3. Vulnerability and Risk Management
   • Conduct regular vulnerability assessments, penetration testing, and security audits to identify security weaknesses.
   • Prioritize and coordinate the remediation of vulnerabilities with IT teams, ensuring timely resolution.
   • Maintain an updated risk register and work with leadership to implement risk mitigation strategies.
4. Data Protection and Compliance
   • Develop and implement data protection policies and procedures that align with regulatory requirements such as GDPR, UAE data protection laws, and ISO 27001 standards.
   • Ensure that all data handling practices, both internal and customer-facing, adhere to relevant data protection laws and best practices.
   • Prepare for and assist in conducting regular data protection audits to ensure compliance and identify areas for improvement.
5. Policy Development and Compliance Support
   • Assist in creating and enforcing cybersecurity policies, standards, and procedures to protect the company's IT environment.
   • Ensure that all policies align with industry standards and best practices, including ISO 27001 and NIST.
   • Conduct security assessments and collaborate with cross-functional teams to ensure adherence to policies.
6. Security Awareness and Training
   • Develop and deliver cybersecurity awareness and data protection training for the company's employees.
   • Promote best practices and educate staff on identifying and mitigating common security threats, including phishing, social engineering, and data handling risks.
7. Reporting and Documentation
   • Generate regular reports on security incidents, threat trends, and vulnerability metrics for the Chief of Information Technology and Software.
   • Document security incidents, response actions, and lessons learned for future reference and continuous improvement.
   • Provide recommendations for improving the organization’s security posture and data protection strategies.

Qualifications:

• Education: Bachelor’s degree in Computer Science, Cybersecurity, Information Security, or a related field.
• Certifications: Preferred certifications include CompTIA Security+, Certified Ethical Hacker (CEH), Certified Information Systems Security Professional (CISSP), or Certified Information Privacy Professional (CIPP).
• Experience:
  • Proven hands-on experience in information security, cybersecurity, or data protection roles.

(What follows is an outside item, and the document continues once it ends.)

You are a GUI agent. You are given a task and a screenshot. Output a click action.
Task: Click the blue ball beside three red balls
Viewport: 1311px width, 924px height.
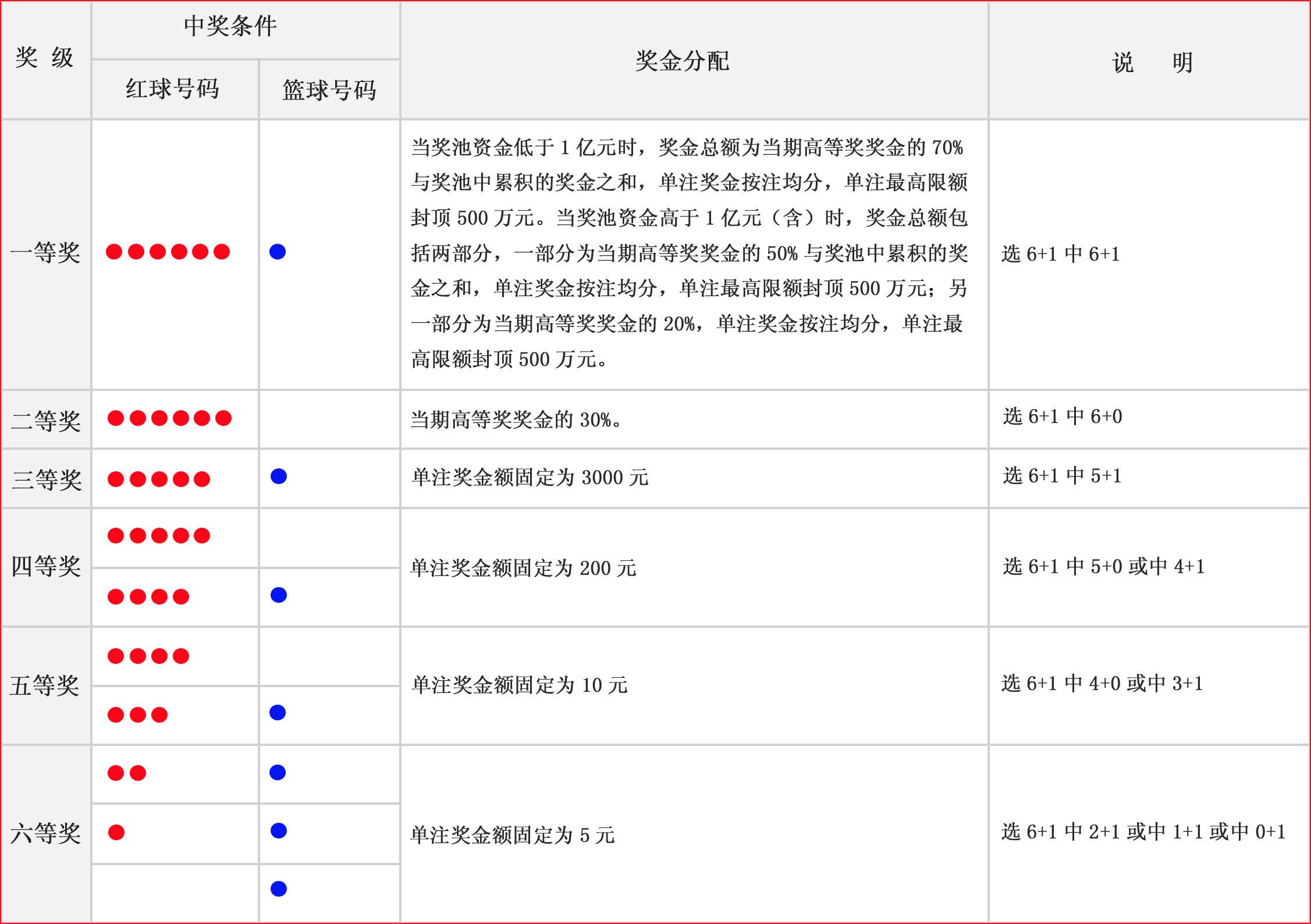(278, 712)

  • Proven experience with incident response, vulnerability management, and data protection practices.
• Technical Skills:
  • Proficiency in security tools such as SIEM systems, firewalls, IDS/IPS, endpoint protection software, and network security protocols.
  • Strong understanding of data protection, encryption standards, access control, and network security.

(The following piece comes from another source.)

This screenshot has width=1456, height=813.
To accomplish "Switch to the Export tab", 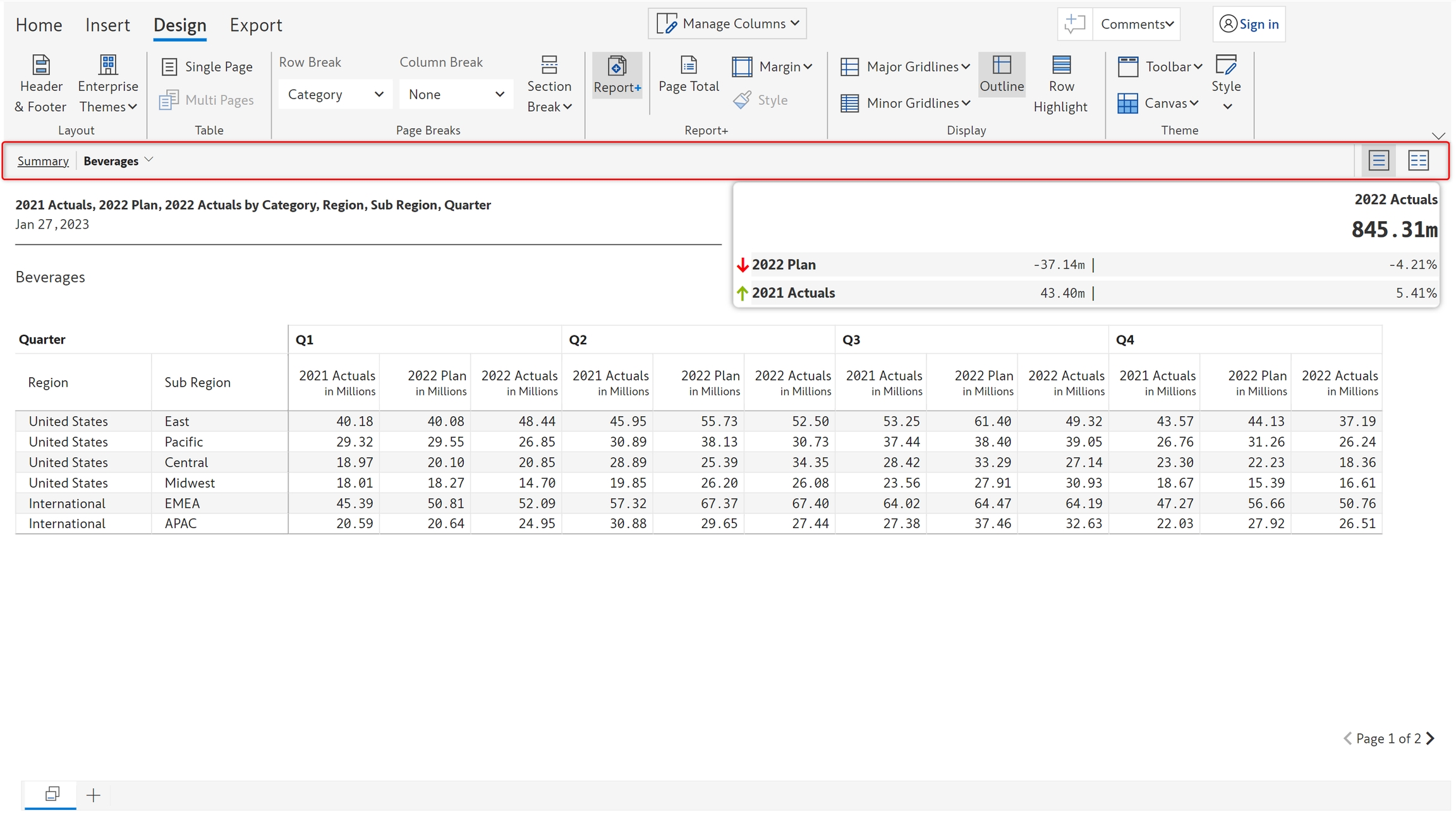I will [255, 25].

  • Familiarity with security and data protection frameworks like ISO 27001, NIST, GDPR, and UAE data protection laws.
• Soft Skills:
  • Excellent analytical skills, with the ability to assess and respond to security threats in real-time.
  • Strong communication and interpersonal skills, able to work effectively with technical and non-technical teams.
  • Demonstrated leadership abilities and a proactive approach to security and data protection.